= Tasks to carry out =
a) In the text on the UrlEncodedPairParser plugin, what is no longer used during the parse?
b) Carry on the text on the UrlEncodedPairParser plugin from its final sentence.

This plugin effectively rewrites UrlEncodedPairParser and provides the
following features/changes:

1. The parameter parsing algorithm is much simpler

There's all sorts of wacky stuff happening in the current implementation of
UrlEncodedPairParser#parse. This plugin does away with that. A stack is no
longer used during the parse. Parsing an Array vs. parsing a Hash is no longer
all that different.  See lib/patch_url_encoded_pair_parser.rb.

2. Parsing "a[b][0][c]=6" yields {"a" => {"b" => [{"c" => "6"}]}}

Previously this would be parsed to: {"a" => {"b" => {"0" => {"c" => "6"}}}}

In other words, parameters that were formerly treated as hashes with a numeric
index are now actually arrays.

This is important, because the order in which form fields are present may be
important to the back-end processing code. Here, the array in "b" will
preserve the ordering specified -- generating an Array rather than a Hash for
numeric indices. Most other scenarios should essentially work as before, with
the exception of a few error cases (e.g. parsing "a/[EMAIL PROTECTED]" yields
{"a/b@" => {"c" => {"d[e" => ["f"]}}} instead of {"a/b@" => {"c" => {}}}).

The main problem here is that if an array is instantiated with a value at
index 1000000, then we'll have 999999 nil elements. I figure this can easily
be worked around with an Array-like structure that consumes only as much memory
as it needs but otherwise acts as an Array, or a hard limit set via
configuration variable.

= Dataset records =
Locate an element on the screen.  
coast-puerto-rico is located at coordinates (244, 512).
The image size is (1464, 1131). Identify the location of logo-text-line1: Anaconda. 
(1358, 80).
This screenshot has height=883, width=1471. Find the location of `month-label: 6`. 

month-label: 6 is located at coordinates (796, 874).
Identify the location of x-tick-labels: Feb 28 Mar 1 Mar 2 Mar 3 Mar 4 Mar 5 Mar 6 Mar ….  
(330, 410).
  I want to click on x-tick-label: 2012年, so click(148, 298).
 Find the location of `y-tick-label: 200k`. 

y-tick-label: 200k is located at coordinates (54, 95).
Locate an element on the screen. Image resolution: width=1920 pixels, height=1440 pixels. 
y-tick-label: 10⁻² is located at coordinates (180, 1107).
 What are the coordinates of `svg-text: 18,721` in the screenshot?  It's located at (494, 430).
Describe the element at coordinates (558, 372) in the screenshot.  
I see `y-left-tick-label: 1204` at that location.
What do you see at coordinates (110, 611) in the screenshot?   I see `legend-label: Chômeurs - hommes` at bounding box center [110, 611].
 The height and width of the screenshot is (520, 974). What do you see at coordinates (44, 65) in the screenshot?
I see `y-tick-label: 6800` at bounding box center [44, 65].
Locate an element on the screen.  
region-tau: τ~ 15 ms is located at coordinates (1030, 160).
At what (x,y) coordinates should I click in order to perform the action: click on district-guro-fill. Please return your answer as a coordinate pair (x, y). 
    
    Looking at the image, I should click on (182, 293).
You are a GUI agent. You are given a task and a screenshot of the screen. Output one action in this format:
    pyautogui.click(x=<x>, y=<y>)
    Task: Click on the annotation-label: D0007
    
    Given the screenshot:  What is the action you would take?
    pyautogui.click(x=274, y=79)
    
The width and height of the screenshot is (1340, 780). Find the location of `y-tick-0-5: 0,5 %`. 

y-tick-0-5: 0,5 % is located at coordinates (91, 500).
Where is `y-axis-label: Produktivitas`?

= Numbered responses =
a) A stack.

b)
3. fields_for now treats Arrays properly ...

Example:

  <% fields_for @post.comments do |comment_form, comment| %>
    <%= comment.new_record? ? "" : comment_form.hidden_field(:id) %>
    <%= comment_form.hidden_field :post_id %>
    <%= comment_form.text_field :content %>
    <hr />
  <% end %>

This will generate the following HTML for an array with two elements (one a 
new_record?, the other existing):

  <input id="comments_0_id" name="comments[0][id]" type="hidden" value="1" />
  <input id="comments_0_post_id" name="comments[0][post_id]" type="hidden" 
value="1" />
  <input id="comments_0_content" name="comments[0][content]" size="30" 
type="text" value="a test comment" /> 
  <hr />
  <input id="comments_1_id" name="comments[1][post_id]" type="hidden" value="1" 
/>
  <input id="comments_1_content" name="comments[1][content]" size="30" 
type="text" value="" /> 
  <hr />


Example
=======

Just install the plugin, and the new behavior should already be in effect.